→ **Assignment**
Whichever lines include the word "magnifier", copy them as they appear in the data.

[Stored data entries]
──────────────────────────────
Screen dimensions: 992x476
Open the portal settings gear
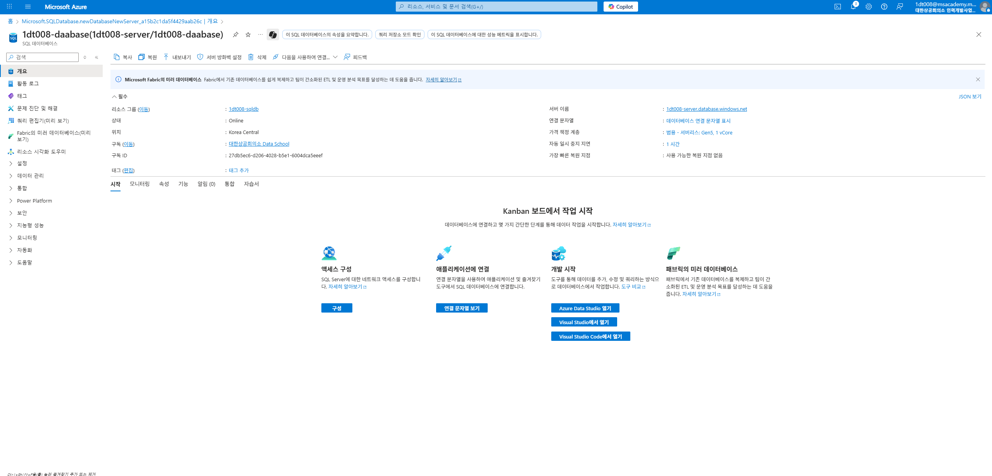pos(868,7)
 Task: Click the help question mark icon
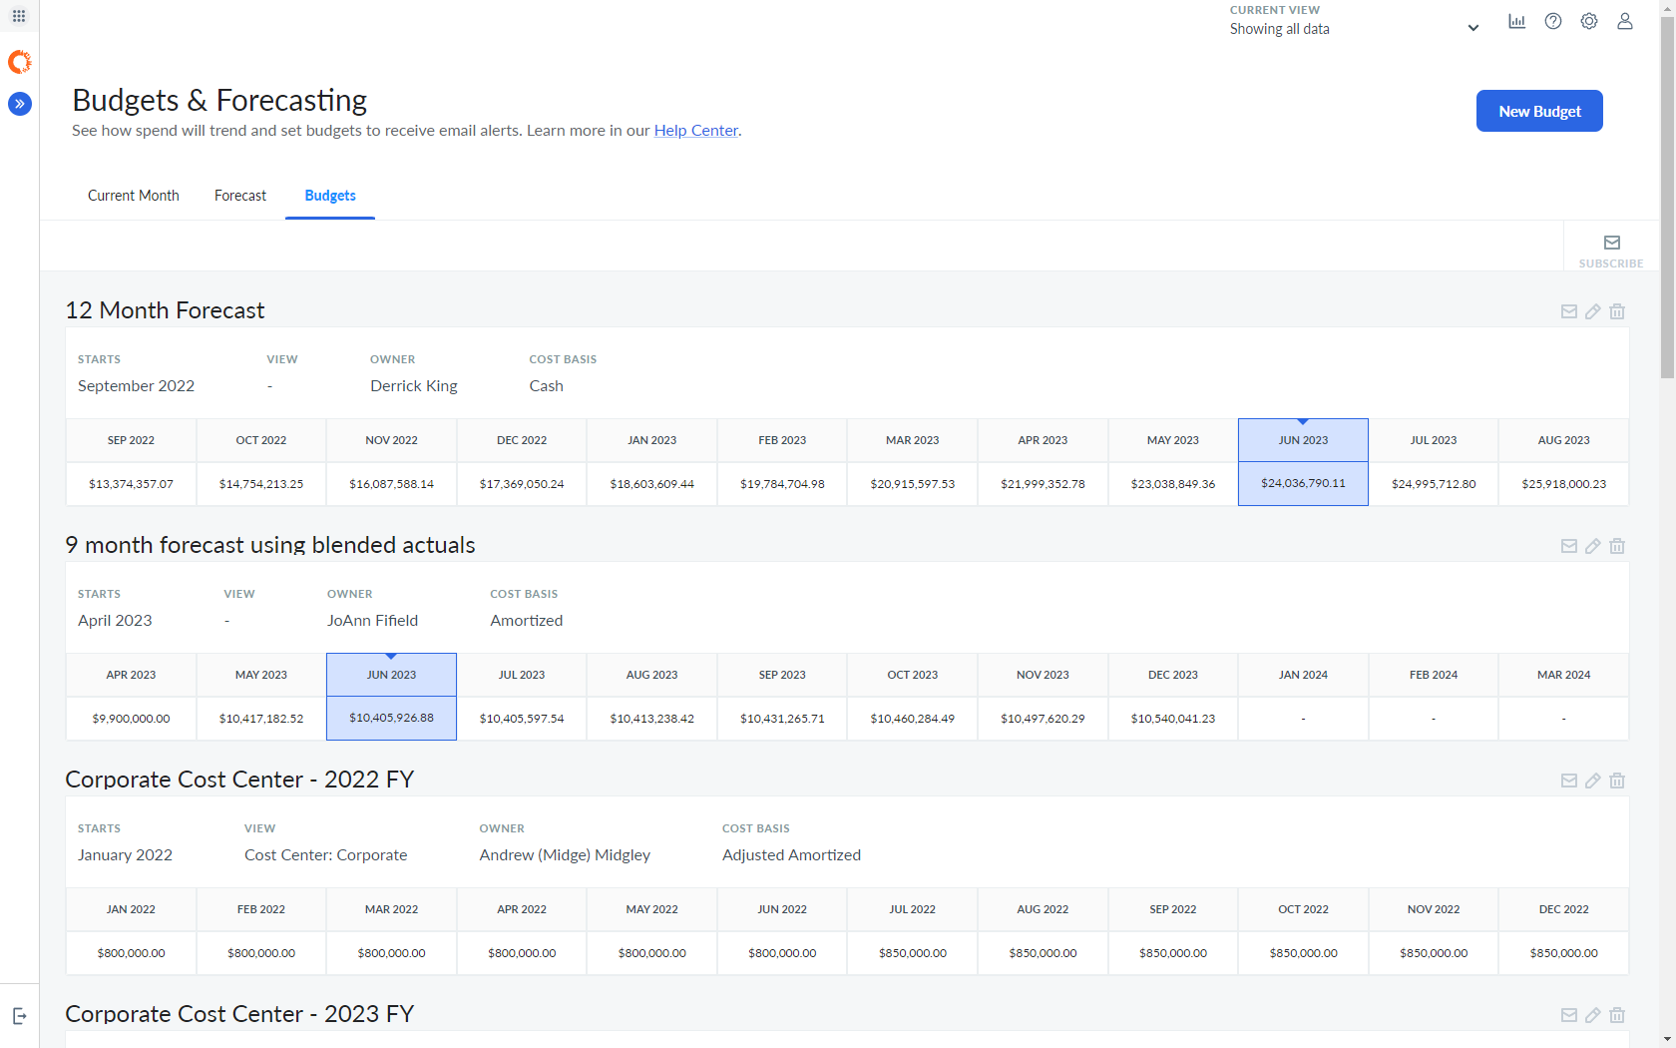point(1552,21)
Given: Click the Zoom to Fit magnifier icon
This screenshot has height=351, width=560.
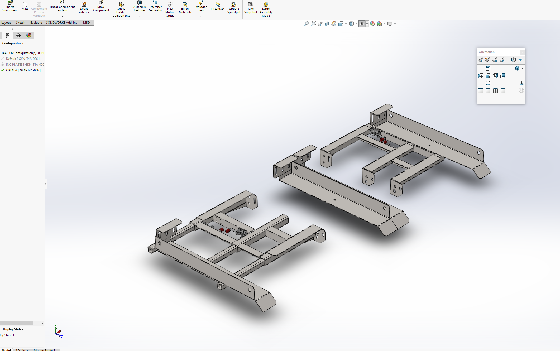Looking at the screenshot, I should click(x=306, y=24).
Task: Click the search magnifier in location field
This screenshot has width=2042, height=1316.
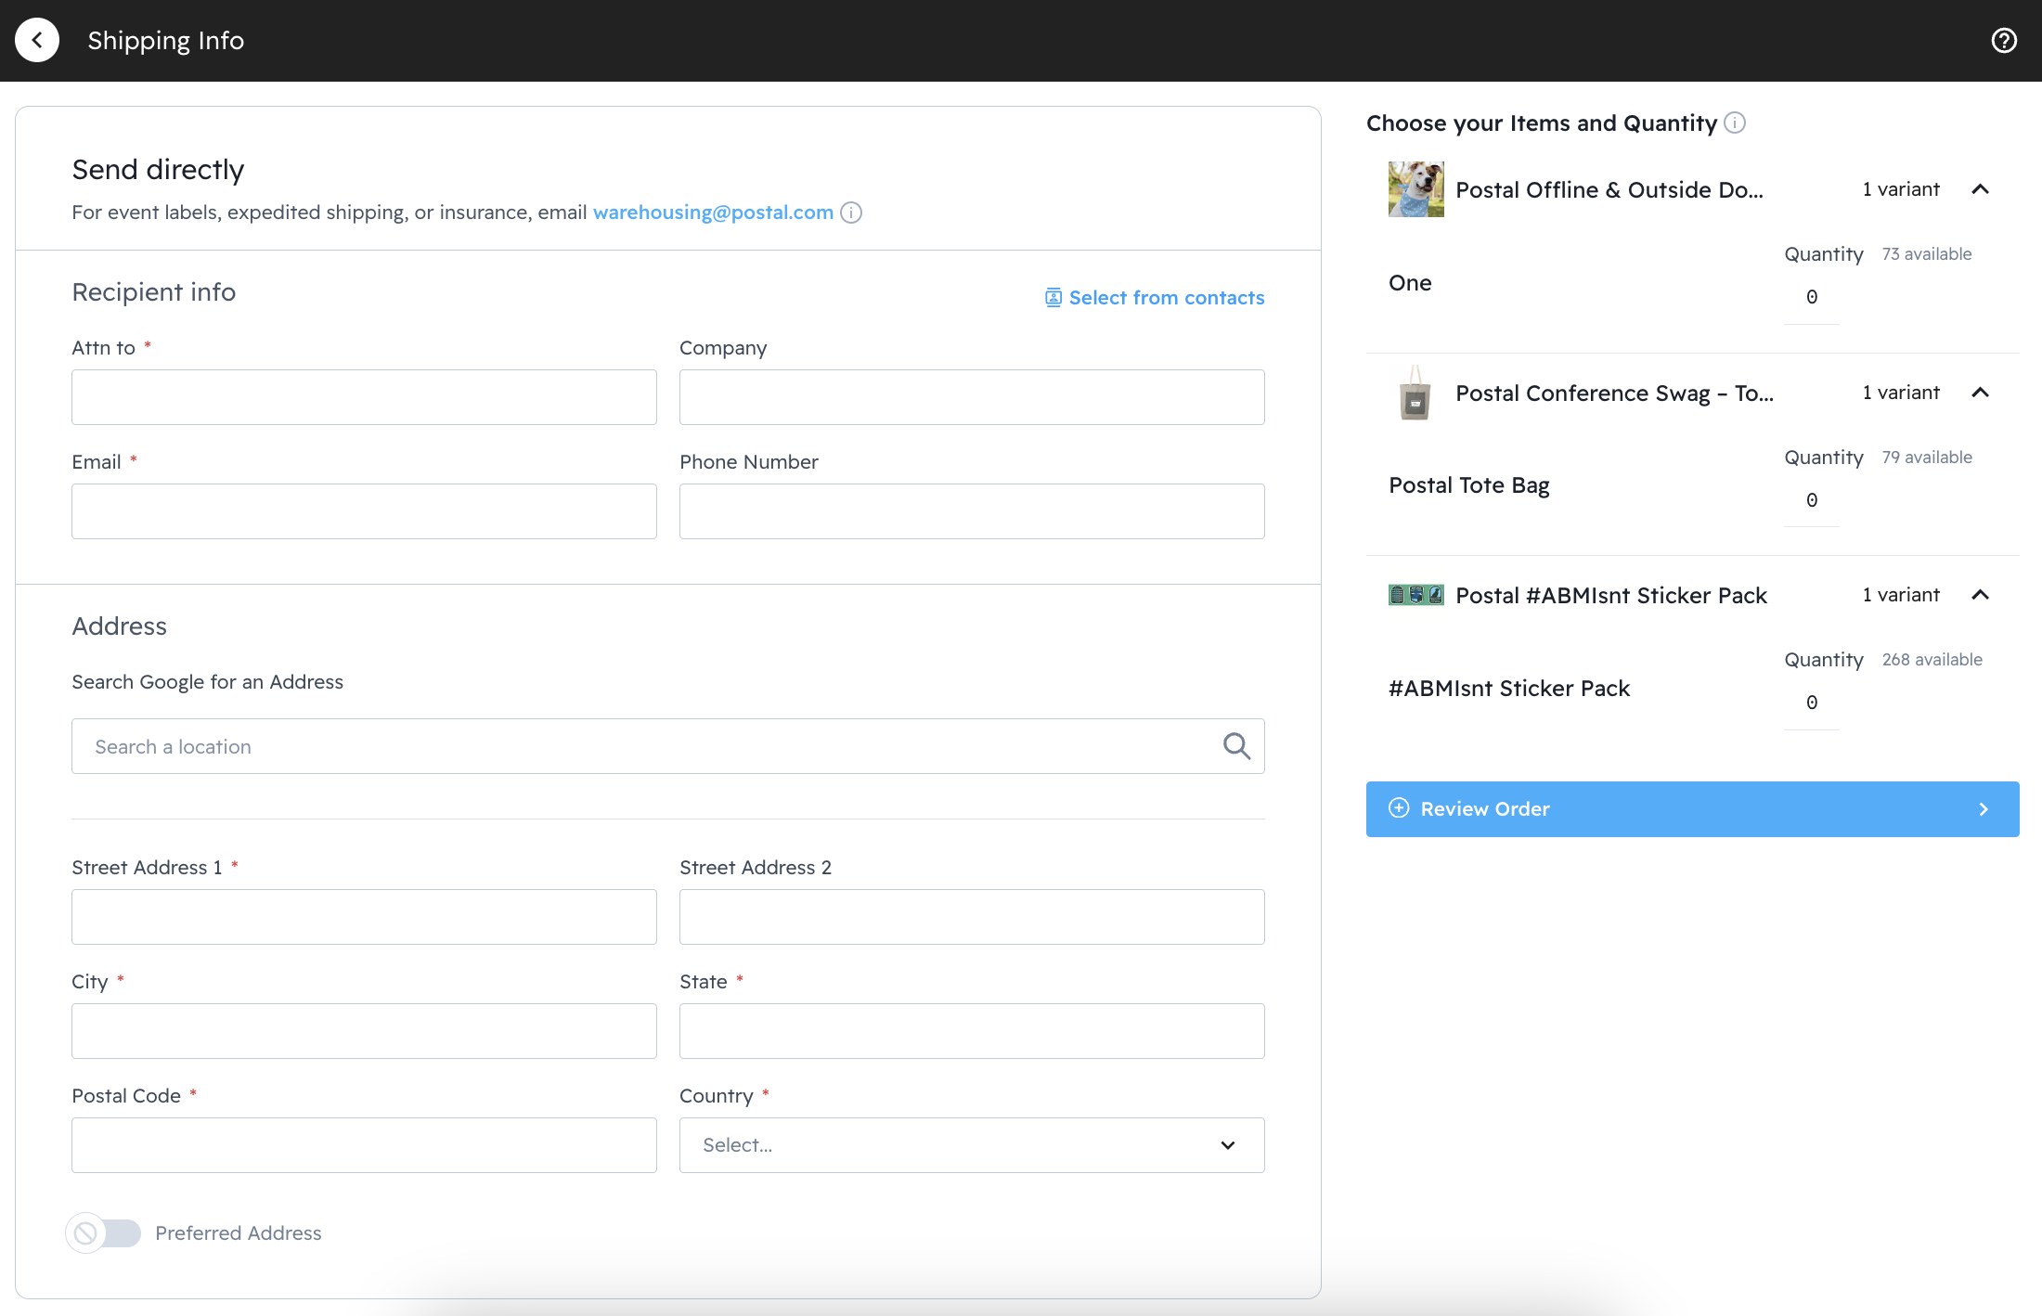Action: (1235, 746)
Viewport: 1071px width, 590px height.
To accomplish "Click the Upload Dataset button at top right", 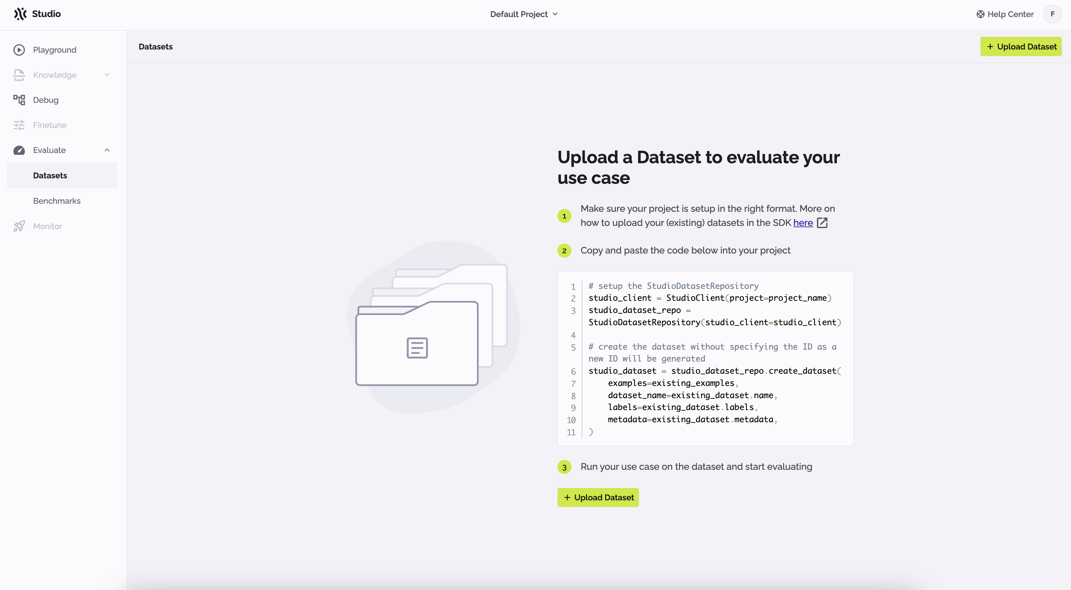I will [x=1021, y=46].
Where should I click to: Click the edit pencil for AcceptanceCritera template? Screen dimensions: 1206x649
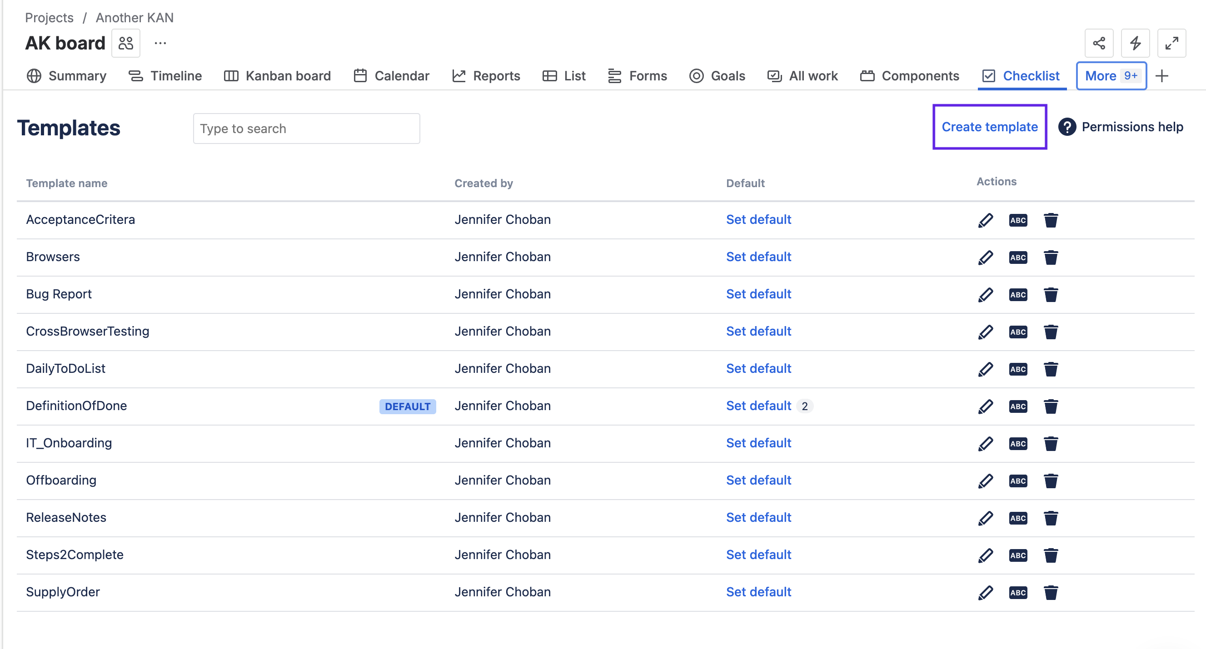click(x=985, y=220)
──────────────────────────────
→ **Solved problem**
Given: Click the Zoom to Fit magnifier icon
Task: Click the search magnifier in location field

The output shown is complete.